Home > Games, Geek, Reviews > Let’s stomp some Orks…

Let’s stomp some Orks…

The recently launched Onlive Service gave me the opportunity to try out a recently released video game for the princely sum of £1. Being a massive nerd, I chose Relic Entertainment’s Space Marine. Onlive works by live-streaming the game onto your PC, which means you get to play games that use high-end graphics on any sort of PC, provided you’ve got a decent internet connection.1.

Space Marine is a big bucket of fun. It’s not subtle. It’s not going to win awards for clever storytelling, innovative game design or revolutionary insights into First-Person Shooters.
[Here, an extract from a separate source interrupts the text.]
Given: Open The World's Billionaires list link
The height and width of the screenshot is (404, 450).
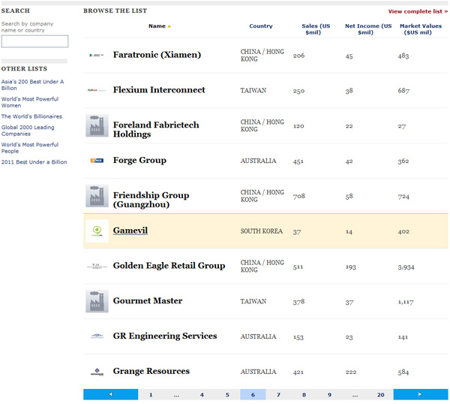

What it does do, very well, it let you play a nine-foot tall genetically engineered super-soldier clad in power armour wielding a chain-sword.2 You run round killing Orks in brutal, almost comical ways, and when you’ve killed enough Orks, you pick up a jet-pack and big glowing hammer kill some more Orks.

The game is breath-taking in its simplicity. You shoot the baddies, and when you’ve ran out of bullets, you hit them with some sort of cool melee weapon. It’s brutal. It’s violent. It’s highly entertaining. At the same time, it evokes the grime and futility of the 40K setting; a world where we’ve conquered the stars, yet mankind is trapped in a Dark Ages mentality, surrounded on all sides by hostile forces that want to see the galaxy burn.

Captain Titus (c) Games Workshop

Ultramarines; The Manchester United of Space Marines

The plot focuses on Ultramarine Captain Titus, and his two squad mates, given the daunting task of preventing invading Orks from looting the most valuable assets from a world under siege. It comes with a supporting cast of normal, everyday humans (The Imperial Guard) who are mostly there to look strong, brave and die horribly. They also make for the most compelling characters in the game.

Level design is a little dull in places, but as the game is set on planet-sized factory, that’s forgiveable. Still, in the grim darkness of the 41st millennium, people seem to use a lot of lifts. The cut-scenes aren’t terribly intrusive, and exist to not only herd the player toward the fun, but also add to the overall atmosphere. They are a handful of stand-out sequences (particularly one on the train), though it’d be lovely to see more. Dawn of War fans will be pleased to know that they are some nods to that series of games, and lends a consistent feel to the ongoing narrative. Warhammer 40K is at it’s a best when you get a feel for the how incredibly big the setting is.

It’s a fairly short game, taking about eight to ten hours to get through, and it really does feel like it needs a sequel (and much more plot). Still, Space Marine is worth a look, if you like first-person shooters, and definitely worth a look if you like FPS and Warhammer 40K.

1: Onlive works fine as a service. There is a very short wait to get your selected game to load during peak times, and it dropped out on me once during ten hours worth of play. That’s pretty good. My only criticism is that other users can watch you play and vote on how well you’re doing. This is bad, because I suck at video games. However, you can be easily turn off this function, which means I can hide my shame.
2: A chain-sword is a chain-saw sword, obviously. American science-fantasy gives us light-sabres. British science-fantasy gives us chain-swords, which are way cooler by a magnitude by awesome. This is why Warhammer 40K is better than Star Wars. Fact.

Categories: Games, Geek, Reviews Tags: ,
  1. Emily
    October 3, 2011 at 6:14 pm

    A chainsword can’t make toast; but a light sabre can’t purge heretics, aliens, mutants and demons while a servitor makes toast for you.